** Opening Given data block **
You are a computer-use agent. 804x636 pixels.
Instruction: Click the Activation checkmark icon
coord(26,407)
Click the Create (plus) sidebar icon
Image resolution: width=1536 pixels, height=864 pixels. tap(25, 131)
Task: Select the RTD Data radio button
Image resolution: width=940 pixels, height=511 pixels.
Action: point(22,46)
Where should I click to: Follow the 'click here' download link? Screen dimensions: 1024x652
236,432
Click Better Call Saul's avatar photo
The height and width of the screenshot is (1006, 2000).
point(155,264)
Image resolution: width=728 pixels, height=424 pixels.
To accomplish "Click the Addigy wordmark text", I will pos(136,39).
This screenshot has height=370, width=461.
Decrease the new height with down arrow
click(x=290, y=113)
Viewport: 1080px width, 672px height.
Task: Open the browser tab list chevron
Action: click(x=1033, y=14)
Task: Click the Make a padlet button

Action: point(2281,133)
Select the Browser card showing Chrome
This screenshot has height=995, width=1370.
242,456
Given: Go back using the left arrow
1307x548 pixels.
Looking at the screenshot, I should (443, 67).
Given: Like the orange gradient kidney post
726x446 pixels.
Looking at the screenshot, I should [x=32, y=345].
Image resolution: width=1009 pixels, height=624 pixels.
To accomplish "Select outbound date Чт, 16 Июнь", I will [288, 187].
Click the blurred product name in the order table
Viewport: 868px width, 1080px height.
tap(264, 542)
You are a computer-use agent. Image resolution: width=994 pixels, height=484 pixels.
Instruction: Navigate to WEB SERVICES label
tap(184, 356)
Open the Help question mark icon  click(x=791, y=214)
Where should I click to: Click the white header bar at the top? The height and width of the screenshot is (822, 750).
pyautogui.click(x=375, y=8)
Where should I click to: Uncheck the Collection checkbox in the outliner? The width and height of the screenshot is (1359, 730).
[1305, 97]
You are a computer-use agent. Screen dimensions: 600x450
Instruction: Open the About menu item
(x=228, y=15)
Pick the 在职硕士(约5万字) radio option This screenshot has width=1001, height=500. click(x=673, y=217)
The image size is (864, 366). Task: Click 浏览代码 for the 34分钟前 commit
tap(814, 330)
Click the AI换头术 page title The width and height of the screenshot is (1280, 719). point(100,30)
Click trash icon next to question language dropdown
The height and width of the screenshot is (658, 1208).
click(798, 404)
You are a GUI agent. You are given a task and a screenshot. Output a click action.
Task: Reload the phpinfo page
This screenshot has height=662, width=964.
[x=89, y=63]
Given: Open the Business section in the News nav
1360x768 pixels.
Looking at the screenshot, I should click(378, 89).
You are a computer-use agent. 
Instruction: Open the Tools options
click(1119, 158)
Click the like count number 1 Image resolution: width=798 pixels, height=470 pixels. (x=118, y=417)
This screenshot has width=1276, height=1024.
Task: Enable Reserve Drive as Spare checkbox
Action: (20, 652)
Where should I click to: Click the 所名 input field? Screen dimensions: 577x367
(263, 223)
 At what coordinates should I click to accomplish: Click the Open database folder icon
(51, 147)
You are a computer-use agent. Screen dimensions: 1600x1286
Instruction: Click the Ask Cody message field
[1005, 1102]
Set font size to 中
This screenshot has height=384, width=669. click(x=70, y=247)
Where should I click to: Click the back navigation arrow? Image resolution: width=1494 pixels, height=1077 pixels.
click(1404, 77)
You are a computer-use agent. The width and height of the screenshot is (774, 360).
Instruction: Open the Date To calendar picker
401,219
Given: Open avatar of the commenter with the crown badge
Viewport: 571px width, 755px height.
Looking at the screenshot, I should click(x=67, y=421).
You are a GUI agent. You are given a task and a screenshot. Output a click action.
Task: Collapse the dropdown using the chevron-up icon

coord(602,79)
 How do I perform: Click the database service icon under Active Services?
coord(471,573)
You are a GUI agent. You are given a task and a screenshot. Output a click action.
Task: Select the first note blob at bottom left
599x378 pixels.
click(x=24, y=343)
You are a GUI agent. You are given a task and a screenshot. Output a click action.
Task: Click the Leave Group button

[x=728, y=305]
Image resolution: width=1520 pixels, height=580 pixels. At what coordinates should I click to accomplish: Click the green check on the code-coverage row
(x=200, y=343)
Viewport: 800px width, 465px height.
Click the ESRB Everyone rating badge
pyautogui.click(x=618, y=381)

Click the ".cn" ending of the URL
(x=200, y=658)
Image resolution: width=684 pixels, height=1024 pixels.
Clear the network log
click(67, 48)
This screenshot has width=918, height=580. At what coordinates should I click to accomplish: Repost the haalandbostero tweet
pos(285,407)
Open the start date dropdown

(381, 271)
** Closing Given data block **
Exercise description: Across the entries above, count the lines with the word "will" and report that count by itself.

Exercise response: 2